Radiometric and safety assessment of a 'low-level red-light' myopia control device.

Purpose: Recent literature has demonstrated that 'low-level red-light therapy' may be effective at slowing axial elongation in children, but reports have questioned the safety of some red-light devices. The current work explored the beam characteristics and hazard potential for a myopia control red-light device.

Methods: The optical design and exiting beam characteristics of a sample red-light myopia control device (SECONEE sky-n1201a) were quantified by measuring beam divergence and total flux passing through artificial pupils of 1-9 mm diameter placed at the corneal plane. Retinal exposure levels were compared to American National Standards Institute (ANSI) limits for ophthalmic instruments (Z80.36-2021).

Results: Two 655 nm laser diodes created exiting red-light beams (~9 mm in diameter) that were approximately collimated by an internal pair of +10.00 D eye-piece lenses resulting in exit vergences ranging from -3.25 to -7.75 D as interpupillary distance settings were adjusted from 52 to 70 mm. Radiant power (mW) passing through the artificial pupils increased from 0.005 to 0.65 mW as pupil diameters increased from 1 to 9 mm. Using ANSI Z80.36-2021, time-averaged retinal radiant exposures (J/cm) exceeded the thermal and photochemical limits for pupil diameters >1 mm and >5 mm, respectively. The time to reach potential photochemical radiation hazard (t) was less than 100 s for pupil diameters >5 mm.

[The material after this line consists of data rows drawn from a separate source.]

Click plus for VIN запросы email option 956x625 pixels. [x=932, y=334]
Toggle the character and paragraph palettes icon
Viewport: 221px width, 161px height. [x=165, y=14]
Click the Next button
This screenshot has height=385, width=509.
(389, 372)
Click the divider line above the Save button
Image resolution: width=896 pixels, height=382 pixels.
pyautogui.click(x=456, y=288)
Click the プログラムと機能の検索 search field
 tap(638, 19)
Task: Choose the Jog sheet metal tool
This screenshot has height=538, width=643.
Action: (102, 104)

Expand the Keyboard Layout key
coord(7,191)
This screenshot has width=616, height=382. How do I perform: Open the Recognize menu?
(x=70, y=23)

Conclusions: The optical design and resulting beam characteristics of this sample red-light myopia control device generate retinal exposure levels that vary with pupil diameter, accommodation and eye movements. Conservative estimates reveal retinal radiant exposures that can exceed ANSI safety limits. The 'low-level' moniker is inappropriate for a device that either exceeds or is just below the ANSI threshold for potential retinal hazard.